General discussion

  • Creator
    Topic
  • #4006168

    Article on IT layoffs, employment

    Locked

    by pbug56 ·

    At one major bank years ago, I observed what happened when a project ended – everyone was canned, not for cause, just because they were not needed for the project. These were very skilled people who also knew how things worked at the firm – something that takes months if not years.

    Across the hall on the same floor, another project was ramping up, needing the same skills. And oddly, the HR people involved in staffing the new project, and dumping the people from the defunct project, were on the same floor. Not one of the workers from the old project were brought onto the new one, even though that would have saved months on the new one.

    My guess is that this is a very common problem. A huge waste of good staff with huge impact on the new project.

All Comments

  • Author
    Replies
    • #4006176
      Avatar photo

      Such has been written about before.

      by rproffitt ·

      In reply to Article on IT layoffs, employment

      Companies tend to not want to pay the higher salaries those people may have commanded.
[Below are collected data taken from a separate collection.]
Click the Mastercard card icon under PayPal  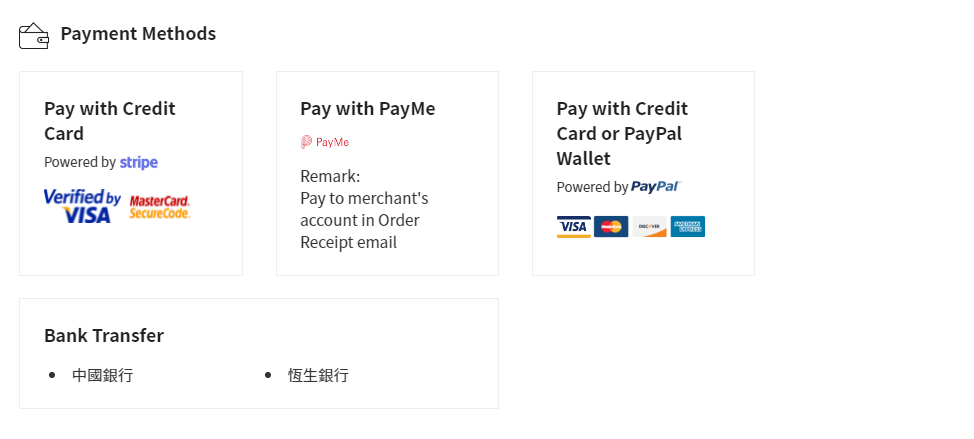click(x=611, y=227)
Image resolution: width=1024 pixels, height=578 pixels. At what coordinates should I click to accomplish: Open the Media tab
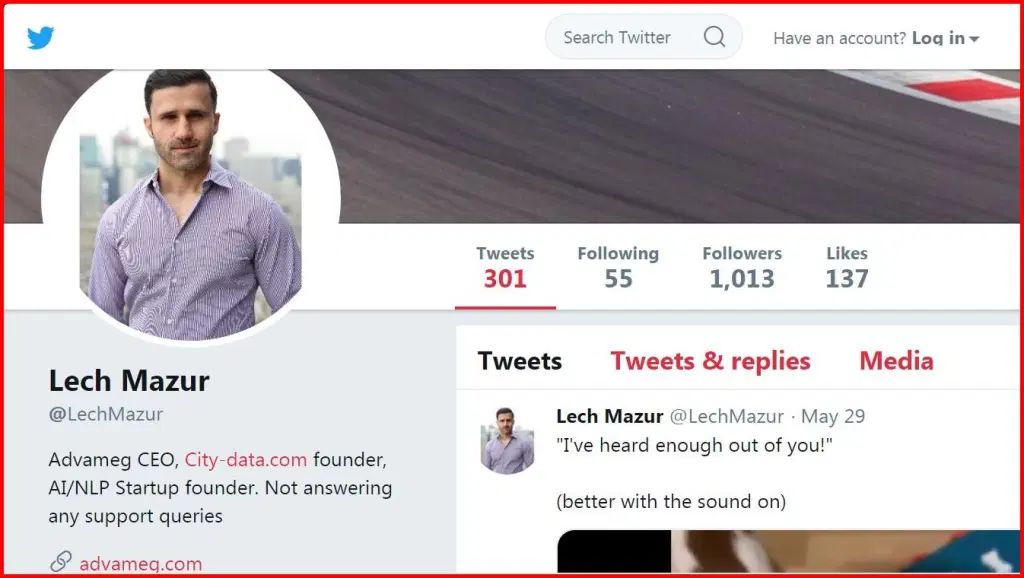[896, 361]
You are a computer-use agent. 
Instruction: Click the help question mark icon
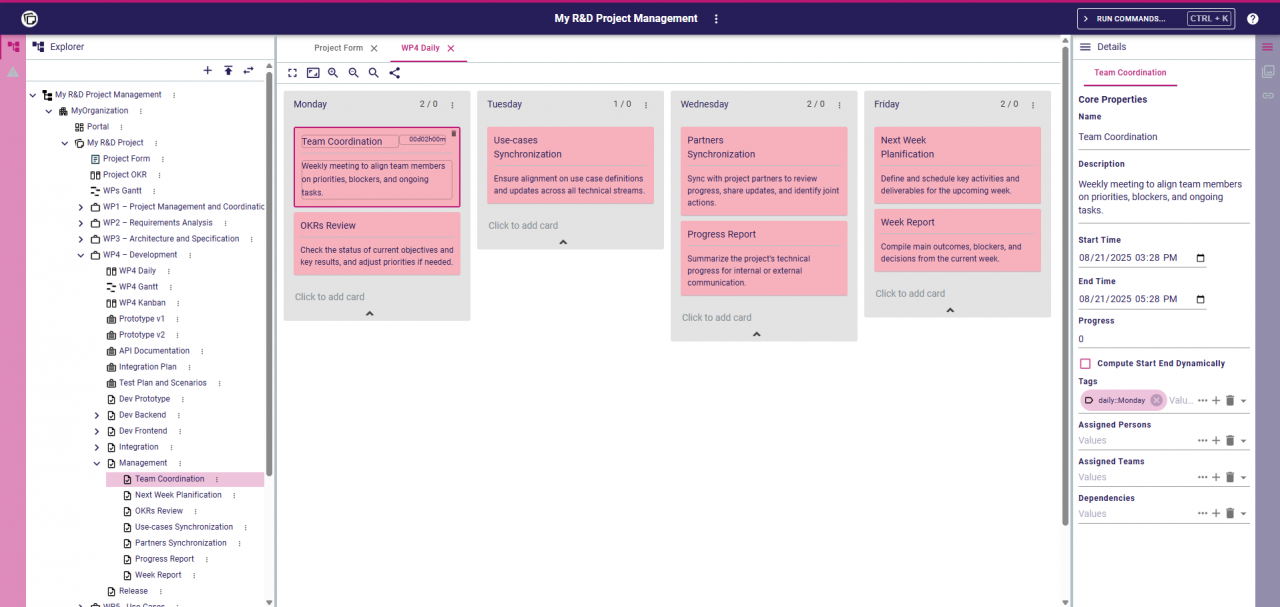point(1252,19)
So start over and get cheaper labor or just outsource the whole thing to countries with low pay and lax to non-existent labor laws.
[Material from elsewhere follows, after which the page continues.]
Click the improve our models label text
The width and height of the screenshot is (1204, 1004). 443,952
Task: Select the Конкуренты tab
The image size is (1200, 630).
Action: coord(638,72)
      There no mystery here. Let me sum it up for you: “It’s the money.”

    • #4006182

      Reply To: Article on IT layoffs, employment

      by pbug56 ·

      In reply to Article on IT layoffs, employment

      Absolutely about money, but in so many cases, the firm pays severance pay, then pays large fees to the headhunters who referred the new workers, most of whom will either be employees or even more expensive consultants. Of course, huge amounts of work for banks is now offshored to India and other Asian countries, and regardless of how well trained the people there are, it’s hard to have as cohesive a project where most of the work is done in country B for a project in country A, unless of course it is for a distributed system. I’ve managed a project which involved a firm’s trading floors in several countries, so of course it was managed centrally but work done in each affected country.
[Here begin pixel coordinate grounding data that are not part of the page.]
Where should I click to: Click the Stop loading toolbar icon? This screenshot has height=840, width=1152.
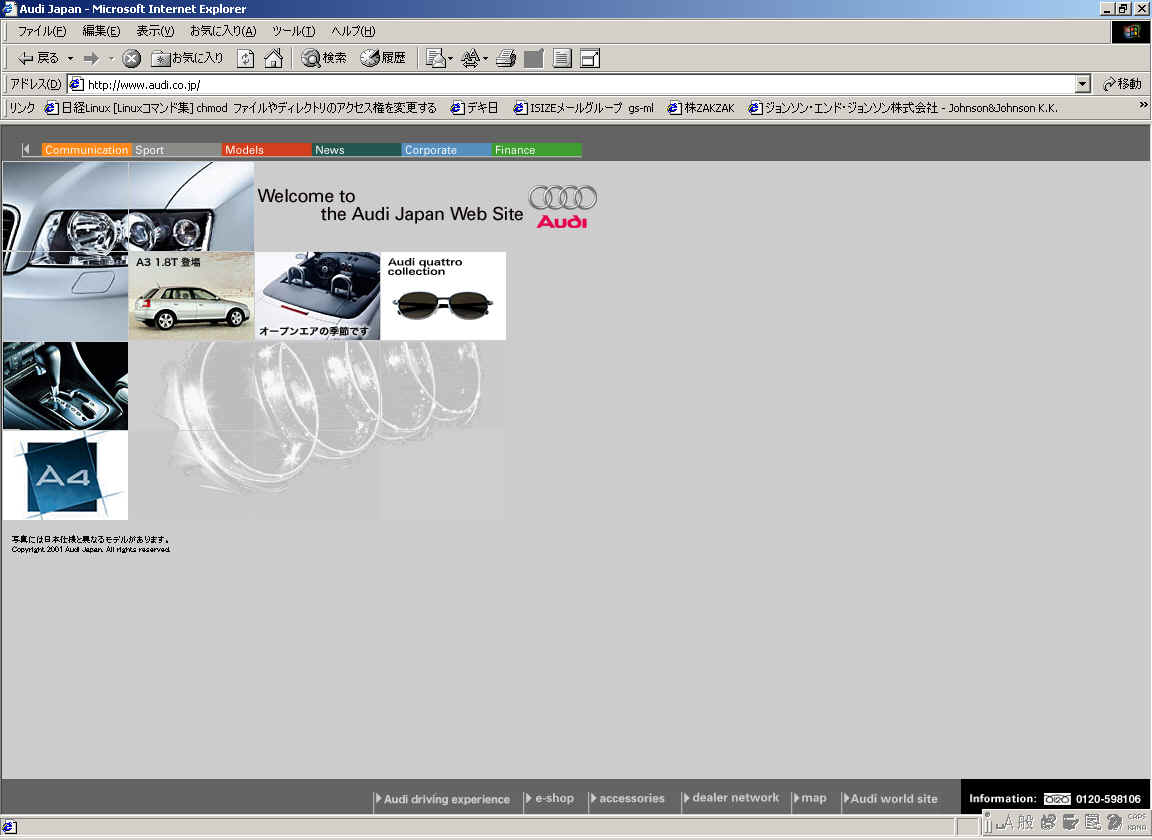(x=131, y=59)
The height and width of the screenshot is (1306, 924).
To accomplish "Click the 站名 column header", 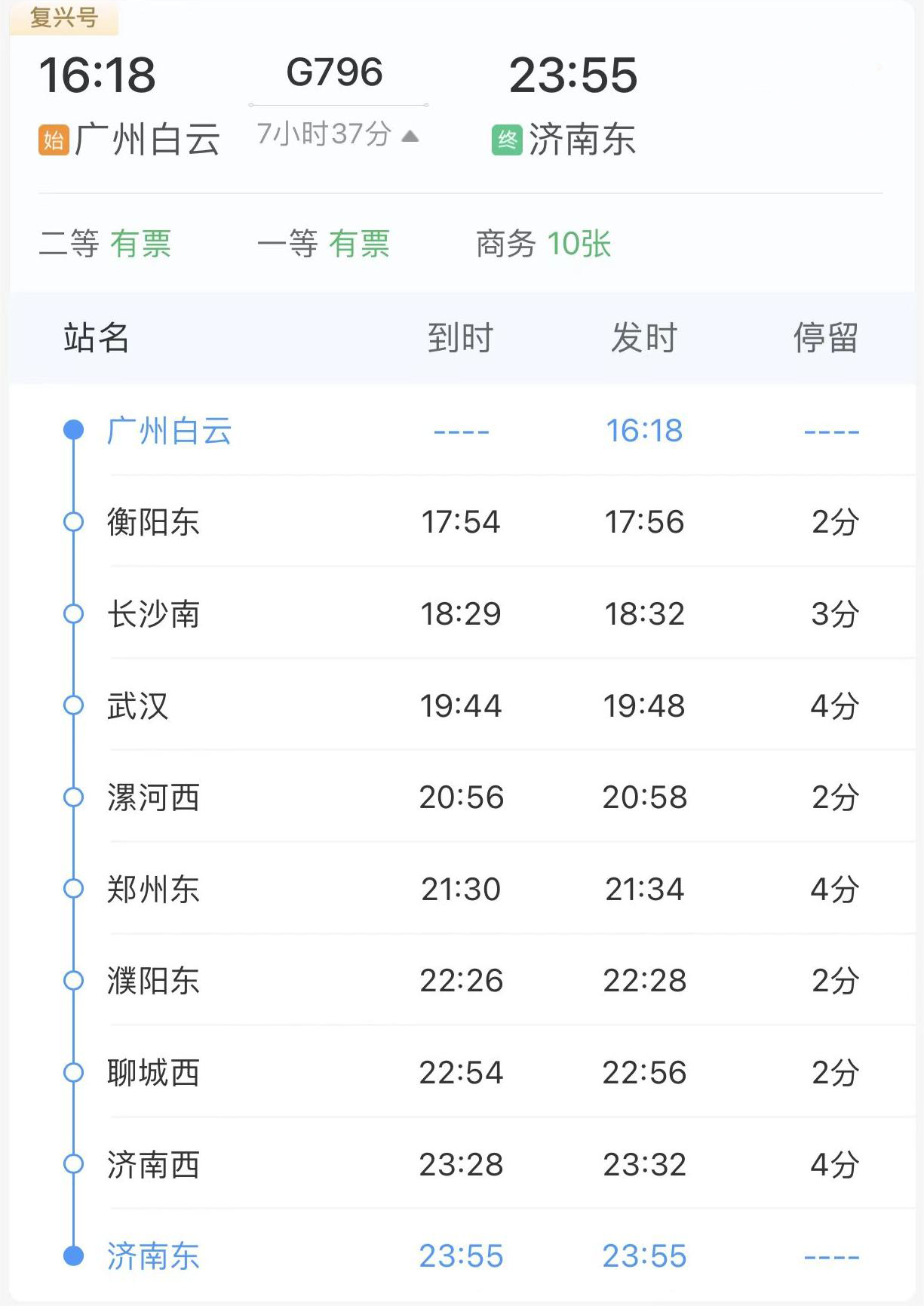I will (x=97, y=337).

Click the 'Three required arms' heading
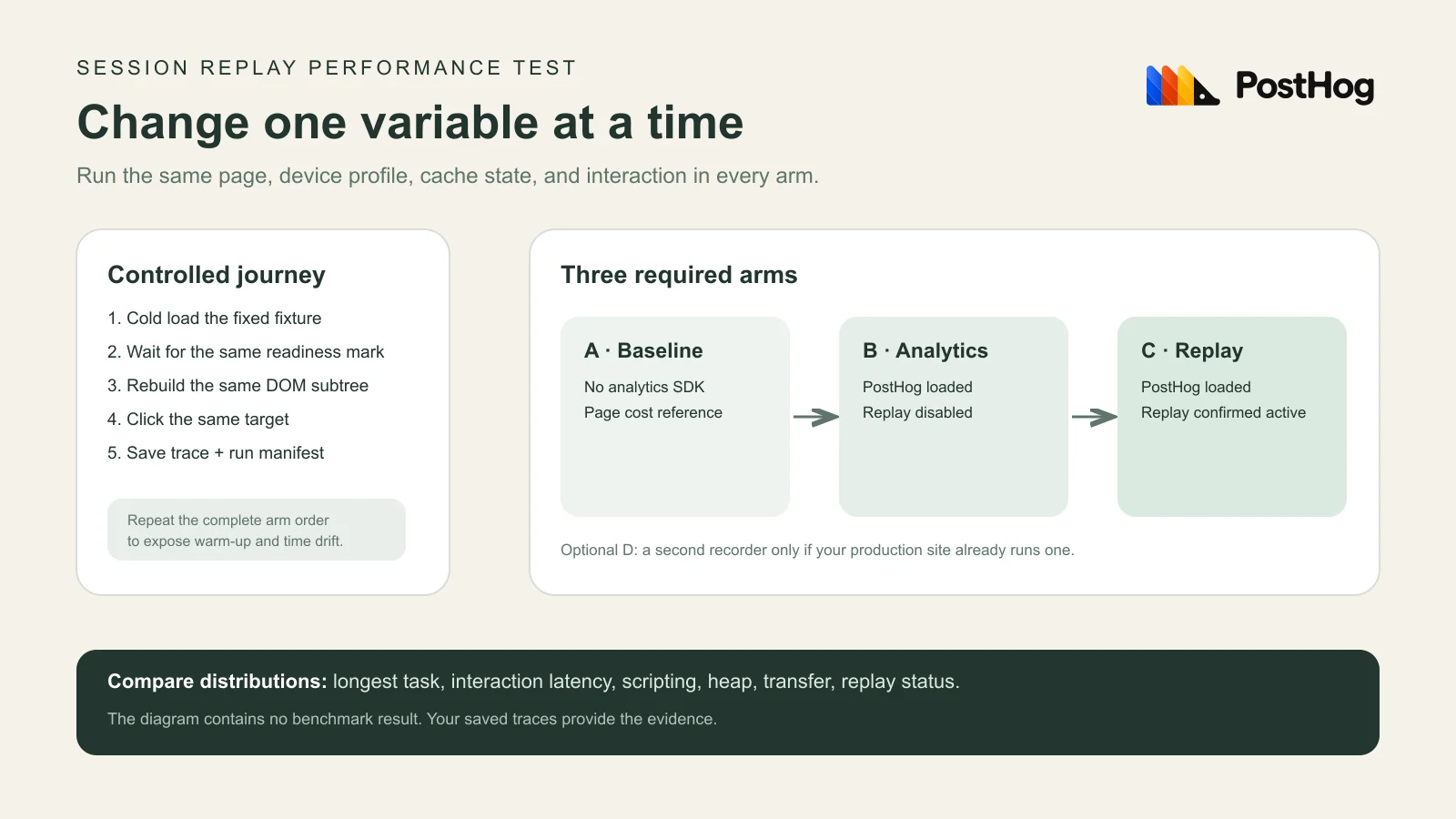[x=679, y=275]
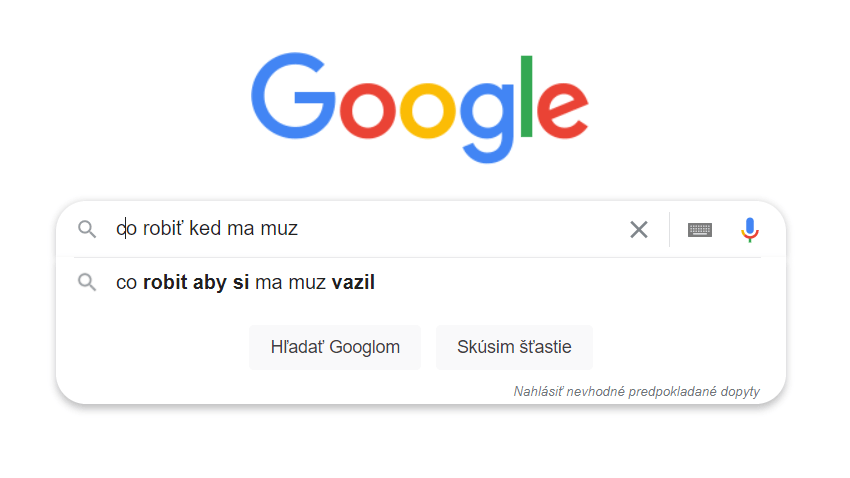Click the bold words "robit aby si" in suggestion
This screenshot has height=478, width=850.
(x=196, y=282)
      But in software development where the business is here in the US, odds of success are higher with the team being at the same location as the users.

      • #4006183

        Reply To: Article on IT layoffs, employment

        by pbug56 ·

        In reply to Reply To: Article on IT layoffs, employment

        Forgot to mention, in the case I cited, they hired a new team on the same floor in the same building in New York. They wasted piles of time and money. What was behind this was that management had absolute contempt for its employees. Last I heard, this major bank still does.